Figure 1: Taking explanation of transfers at face value

Yet, when the workers’ money was to be reclaimed, court records list a GENCO representative as the intended recipient and nominally responsible for its return to its rightful owners. Information annexed to the Panel Report (Annex 65, if you really must know) shows that, at least in one of these cases, the GENCO representative in question was the director of a GENCO representative office in Vladivostok.

In my NKNews bit, I note that the designation of a GENCO representative as recipient of the workers’ funds “[…] may provide a typology for how representatives of DPRK entities assert control over foreign workers overseas […]”. The fact that the representative actually enjoys a formal position in Russia may indicate that GENCO exerts even control over North Korean workers in Russia.
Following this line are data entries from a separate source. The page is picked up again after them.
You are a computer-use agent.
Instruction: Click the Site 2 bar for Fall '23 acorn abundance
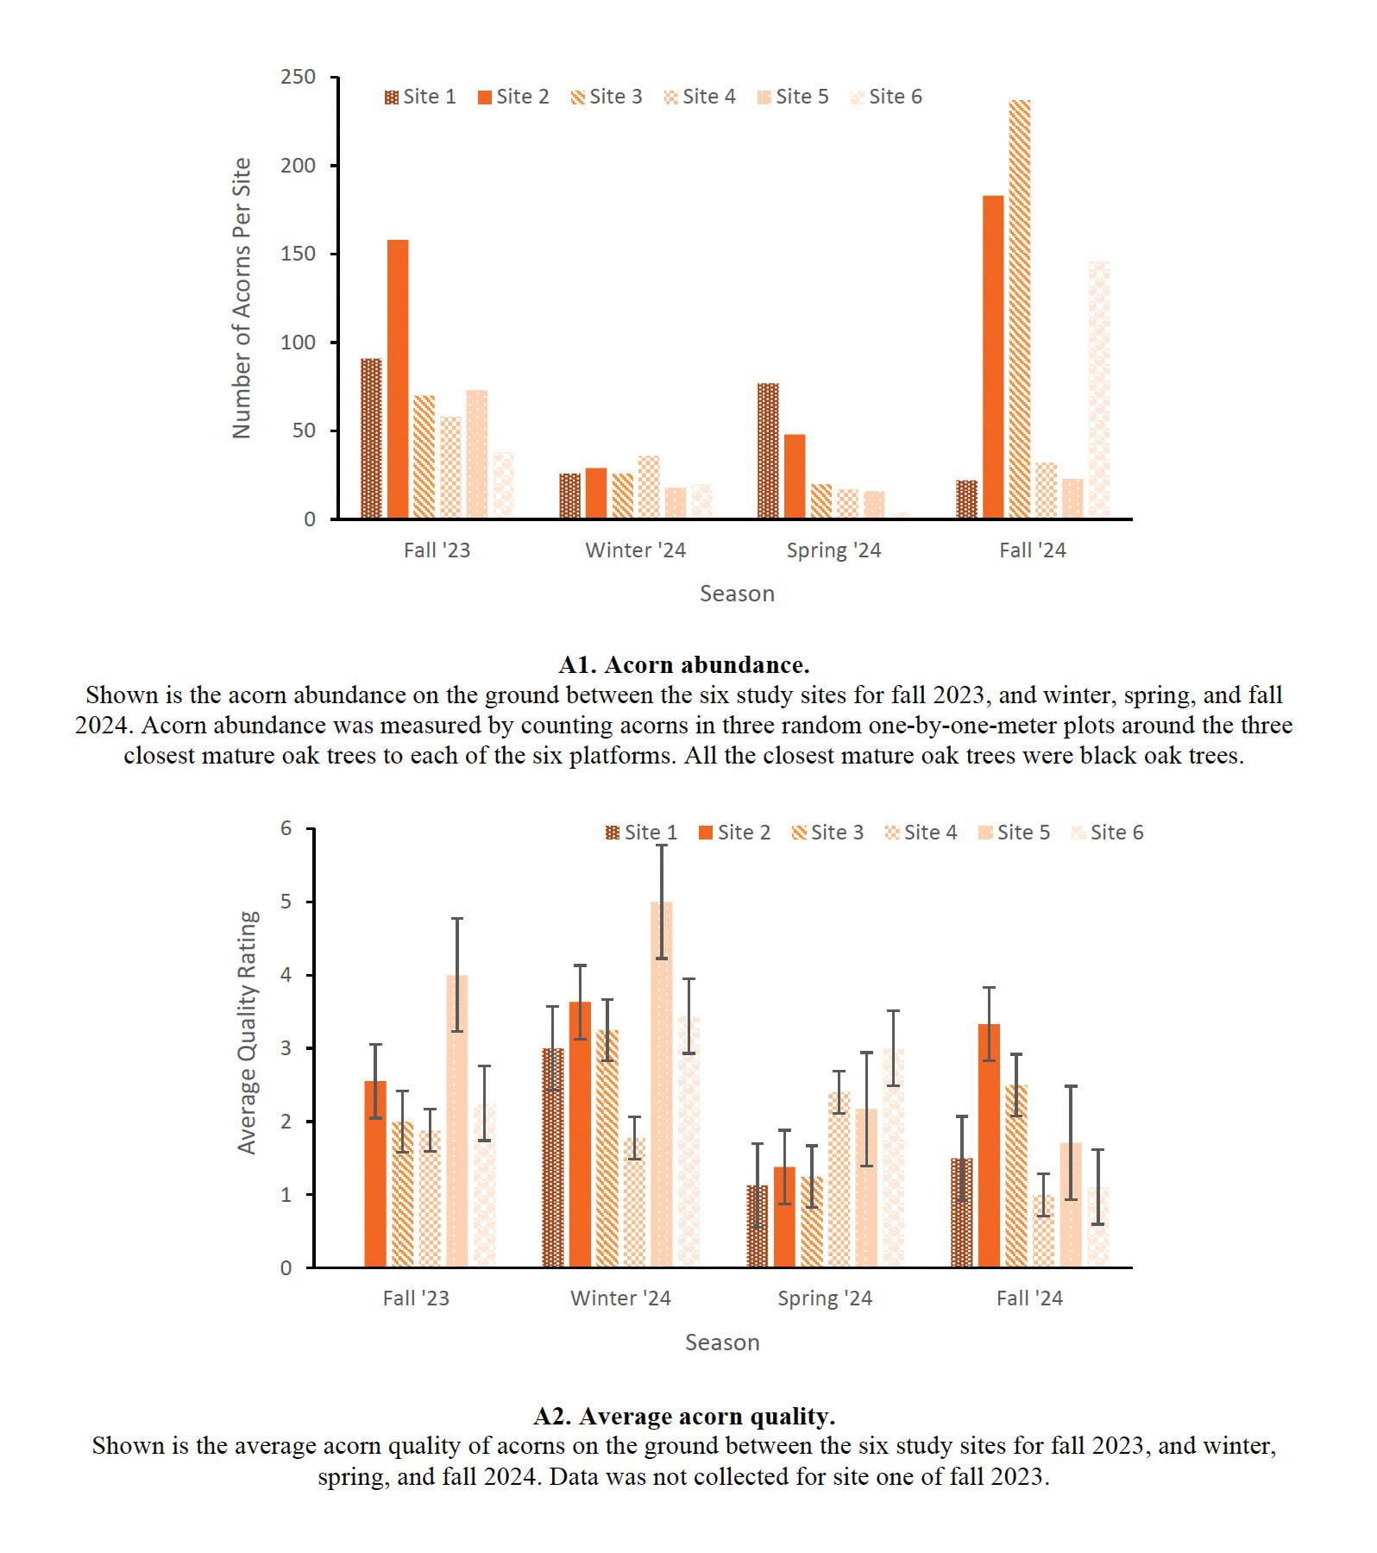point(398,380)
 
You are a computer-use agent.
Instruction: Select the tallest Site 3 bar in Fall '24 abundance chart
point(1019,311)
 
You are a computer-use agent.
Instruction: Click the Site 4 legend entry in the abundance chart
point(700,97)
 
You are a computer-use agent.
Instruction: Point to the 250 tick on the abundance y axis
point(299,78)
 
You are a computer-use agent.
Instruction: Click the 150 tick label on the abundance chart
point(299,255)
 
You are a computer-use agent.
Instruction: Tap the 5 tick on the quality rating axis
point(286,902)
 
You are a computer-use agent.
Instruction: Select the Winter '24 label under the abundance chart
point(635,550)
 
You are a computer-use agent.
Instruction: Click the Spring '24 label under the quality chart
point(825,1298)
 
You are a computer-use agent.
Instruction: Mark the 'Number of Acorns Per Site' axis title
point(242,298)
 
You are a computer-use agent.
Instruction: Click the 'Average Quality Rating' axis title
point(248,1033)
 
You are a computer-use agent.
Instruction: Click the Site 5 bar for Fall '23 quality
point(457,1122)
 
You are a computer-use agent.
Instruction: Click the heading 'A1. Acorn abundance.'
point(683,664)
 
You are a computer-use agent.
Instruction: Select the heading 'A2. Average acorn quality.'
point(683,1416)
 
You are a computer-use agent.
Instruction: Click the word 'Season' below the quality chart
point(722,1342)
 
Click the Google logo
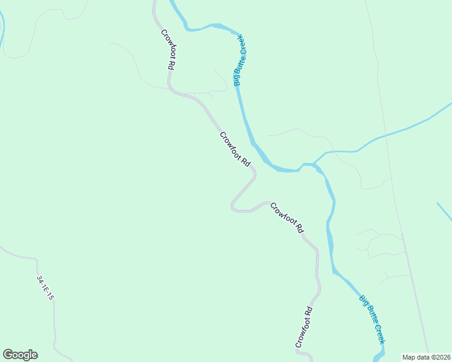tap(20, 355)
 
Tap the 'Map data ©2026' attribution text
tap(426, 357)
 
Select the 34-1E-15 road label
tap(45, 288)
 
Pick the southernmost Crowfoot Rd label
tap(304, 328)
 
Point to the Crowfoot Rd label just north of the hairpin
tap(235, 149)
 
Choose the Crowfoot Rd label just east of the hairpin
tap(286, 218)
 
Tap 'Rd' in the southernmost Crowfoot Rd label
tap(309, 313)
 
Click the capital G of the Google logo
tap(8, 354)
Here’s how.

We know that various Russian companies are authorized to employ North Korean workers. Jason Arterburn at C4ADS has done some research on the scope of this, as seen in his Dispatched report. Suffice it to say that the two Russian LLCs mentioned above are not unique. Anyway, these Russian companies are supposed to attract the foreign workers they’re authorized to hire. The workers would then be paid at the amount specified in their work authorizations, and all this would fit the image presented in Figure 1.
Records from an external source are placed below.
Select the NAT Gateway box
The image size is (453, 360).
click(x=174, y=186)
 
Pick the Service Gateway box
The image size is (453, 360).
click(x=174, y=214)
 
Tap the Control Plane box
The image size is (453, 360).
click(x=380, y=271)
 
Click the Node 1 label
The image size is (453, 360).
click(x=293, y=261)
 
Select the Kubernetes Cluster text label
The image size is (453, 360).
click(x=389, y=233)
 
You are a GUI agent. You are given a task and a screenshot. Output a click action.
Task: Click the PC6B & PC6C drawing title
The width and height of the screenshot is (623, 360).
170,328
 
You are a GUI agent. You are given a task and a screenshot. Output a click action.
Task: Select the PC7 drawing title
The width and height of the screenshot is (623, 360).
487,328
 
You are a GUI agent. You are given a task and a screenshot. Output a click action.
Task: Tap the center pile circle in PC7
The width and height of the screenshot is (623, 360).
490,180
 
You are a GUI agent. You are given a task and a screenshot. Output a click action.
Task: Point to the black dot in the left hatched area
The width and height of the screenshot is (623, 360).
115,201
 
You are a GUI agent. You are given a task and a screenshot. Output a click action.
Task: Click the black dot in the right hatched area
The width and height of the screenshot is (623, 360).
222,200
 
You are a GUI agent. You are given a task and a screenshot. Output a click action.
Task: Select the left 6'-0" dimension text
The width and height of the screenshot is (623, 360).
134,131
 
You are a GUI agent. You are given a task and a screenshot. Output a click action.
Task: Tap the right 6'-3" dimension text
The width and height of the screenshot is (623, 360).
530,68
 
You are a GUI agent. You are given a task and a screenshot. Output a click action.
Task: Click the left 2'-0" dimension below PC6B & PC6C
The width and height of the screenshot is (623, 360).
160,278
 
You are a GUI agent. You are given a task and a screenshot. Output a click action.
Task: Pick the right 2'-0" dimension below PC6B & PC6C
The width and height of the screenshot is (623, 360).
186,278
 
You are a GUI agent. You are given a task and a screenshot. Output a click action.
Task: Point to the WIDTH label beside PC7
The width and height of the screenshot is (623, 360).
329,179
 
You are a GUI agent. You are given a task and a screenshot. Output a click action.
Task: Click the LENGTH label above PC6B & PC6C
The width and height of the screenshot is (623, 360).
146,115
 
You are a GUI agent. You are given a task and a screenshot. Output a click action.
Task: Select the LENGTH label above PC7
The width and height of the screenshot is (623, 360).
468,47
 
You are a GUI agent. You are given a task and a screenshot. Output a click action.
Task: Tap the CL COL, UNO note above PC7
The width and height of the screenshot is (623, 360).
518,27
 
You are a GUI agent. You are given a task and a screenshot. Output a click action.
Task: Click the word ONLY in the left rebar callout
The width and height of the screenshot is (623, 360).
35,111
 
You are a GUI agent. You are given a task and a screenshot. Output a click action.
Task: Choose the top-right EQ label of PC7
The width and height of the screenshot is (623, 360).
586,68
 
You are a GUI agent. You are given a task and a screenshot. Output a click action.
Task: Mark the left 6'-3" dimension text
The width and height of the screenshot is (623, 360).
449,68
If, however, the North Korean workers were instead contracted through a representative office of a North Korean company like GENCO, this picture no longer really holds true. Instead, the Russian companies would pay GENCO. GENCO would then be free to repatriate its payments in part or in full to the DPRK. This would make the attempted transfers discussed earlier look a little something like the following diagram (Figure 2).

Figure 2: Alternative understanding of attempted bulk cash transfers

While speculative, this understanding isn’t exactly unfounded. When the United States placed unilateral sanctions on GENCO, it did so for the “[…] exportation of workers from North Korea, including exportation to generate revenue for the Government of North Korea or the Workers’ Party of Korea.” Based on the Panel report, this may include the RGB.

As even a casual follower of North Korea’s sanctions evasions practices (if such a person exists) knows, North Korea has developed sophisticated means of circumventing sanctions. It’s not surprising that this would extend to the GENCO case. But the system for contracting out GENCO workers theorized above is still an important construct for sanctions-watchers to consider.

The reason the system described is theoretical at this point is due to a lack of information. We don’t have access to contracts, should they exist, between GENCO and the Russian LLCs. It’s not clear that Russia, when deciding whether to authorize the employment of DPRK nationals, would either. If nothing else, this presents an enhanced argument for why it is important that countries fulfill their obligations under UN Security Council resolution 2397 (2017) to repatriate all North Korean workers in their territory by the end of 2019.